Even Rabbani himself had expressed distrust of Karzai’s peace overtures to the Taliban. He was quoted in a U.S. diplomatic cable in 2008 as saying many “non-Pashtuns suspect Karzai is pursuing a strategy that sets Pashtuns against the country’s other ethnicities.” He also acknowledged that he had tried to persuade Karzai not to run for re-election.
But Bruce Riedel, Middle East expert at the Brookings Institution in Washington, D.C., says Karzai appointed Rabbani because he had weight and experience and could reassure minorities.
“He was the type of figure if a real negotiation process moved forward, people would say we trust Rabbani – and I think that is why Karzai chose him.”
Even so, it appears Rabbani’s role in the peace process was not very popular in Islamabad. Last month, in an interview with CNN affiliate GEO News, he chided Pakistan for not investing more in the Afghan peace process.
"We feel in Afghanistan that Pakistan still supports the Taliban and several Taliban leaders are living in Pakistan, and Pakistan can encourage them to come to the negotiating table," Rabbani said. “Allowing the Afghan opposition to live in the country is against the spirit of bilateral friendship,” he said.
Rabbani also made it clear he was intent on attracting moderate Taliban to the peace process. "Some others oppose, and can harm, the peace process," he said.
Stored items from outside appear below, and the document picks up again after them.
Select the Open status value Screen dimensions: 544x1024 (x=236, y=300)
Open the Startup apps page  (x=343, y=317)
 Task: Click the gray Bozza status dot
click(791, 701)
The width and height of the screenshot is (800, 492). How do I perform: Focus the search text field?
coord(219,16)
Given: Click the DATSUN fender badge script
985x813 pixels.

That echoes what he told the U.S. ambassador in Kabul at the end of 2008, according to a diplomatic cable published by WikiLeaks, when he urged the incoming Obama administration to “require those seeking to reconcile to break off relations with al Qaeda and Pakistan-based sources of support."
Little surprise then that at least among Taliban hardliners he remained the enemy rather than the peacemaker.
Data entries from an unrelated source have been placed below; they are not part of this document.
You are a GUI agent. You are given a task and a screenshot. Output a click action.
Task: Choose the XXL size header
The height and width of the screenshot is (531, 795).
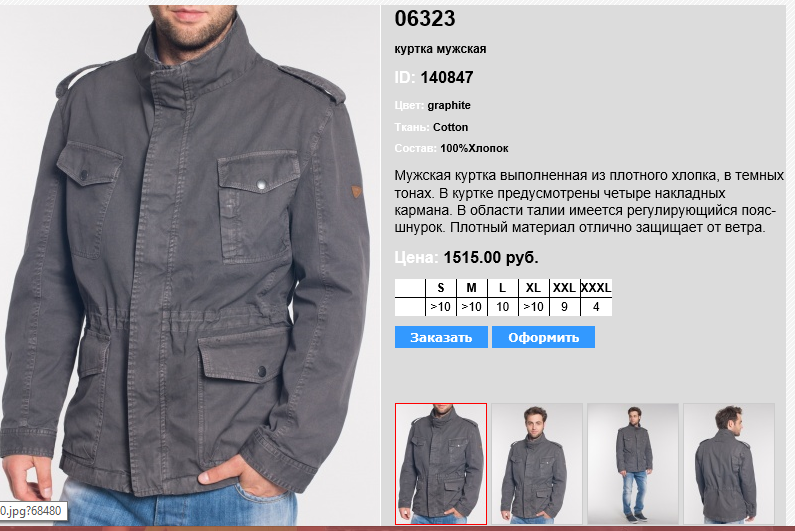(x=564, y=288)
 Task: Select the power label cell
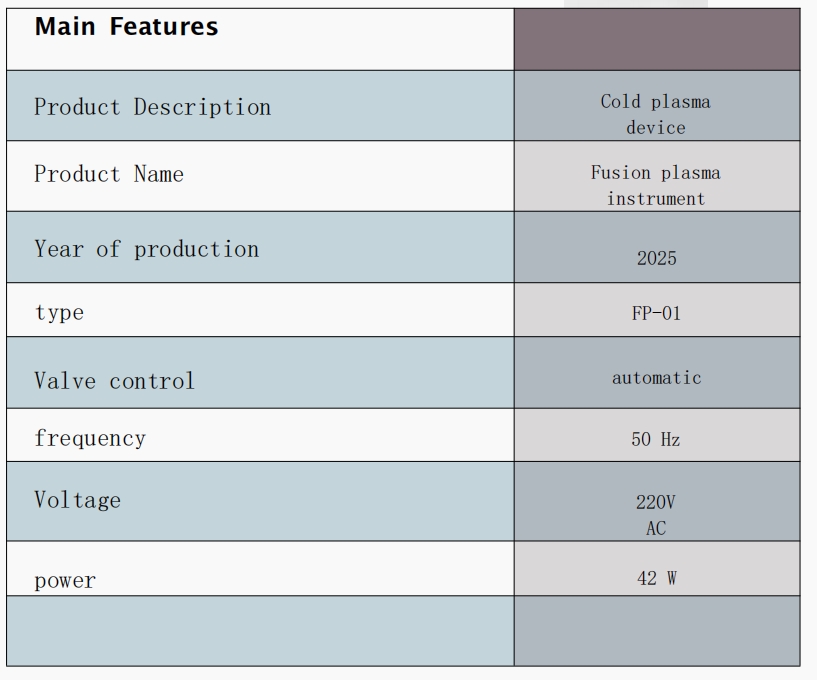point(260,568)
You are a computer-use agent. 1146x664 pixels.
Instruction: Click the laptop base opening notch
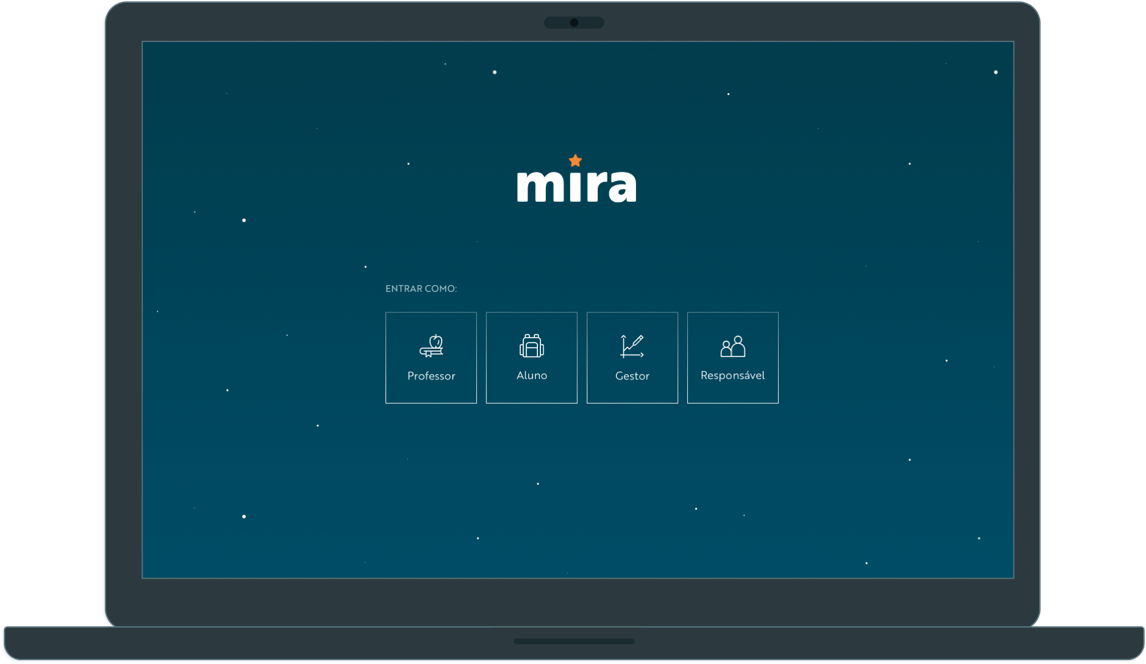pyautogui.click(x=574, y=641)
How any peace process will be affected by his death is as yet unclear.
“It’s a very serious setback for anyone that was hoping for a peace process," says Riedel of Brookings. "There has always been a huge debate about whether the Taliban was interested in reconciliation, I think we got the answer [today].”
Riedel says the Peace Council had trouble finding anyone to negotiate with. “It has been trying to see if it can find a Taliban that wants to talk to it and there’s been a lot of talks about talks but there hasn’t been much real practical negotiations. We have now seen that there are very powerful forces that don’t want that reconciliation process to go forward.”
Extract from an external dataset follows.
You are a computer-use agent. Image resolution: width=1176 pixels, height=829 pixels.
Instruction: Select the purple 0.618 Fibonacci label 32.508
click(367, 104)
Shukla agrees. The High Council “hadn’t really made significant process in the past year. It was a move seen as partly symbolic,” he says. “But it was important in that the government needed an official council that was representative of different minority groups and could be a unified message to insurgents from the government.”
Those minorities are already nervous about being marginalized. “Putting a respected and experienced political figure who was a minority into that position was in part to assuage the fears of a lot of minorities,” Shukla says. Now that figure is gone.
“It will be very hard to find a figure of comparable character that reassures Tajiks and Uzbeks that reconciliation is not a sell-out of their interests,” says Riedel.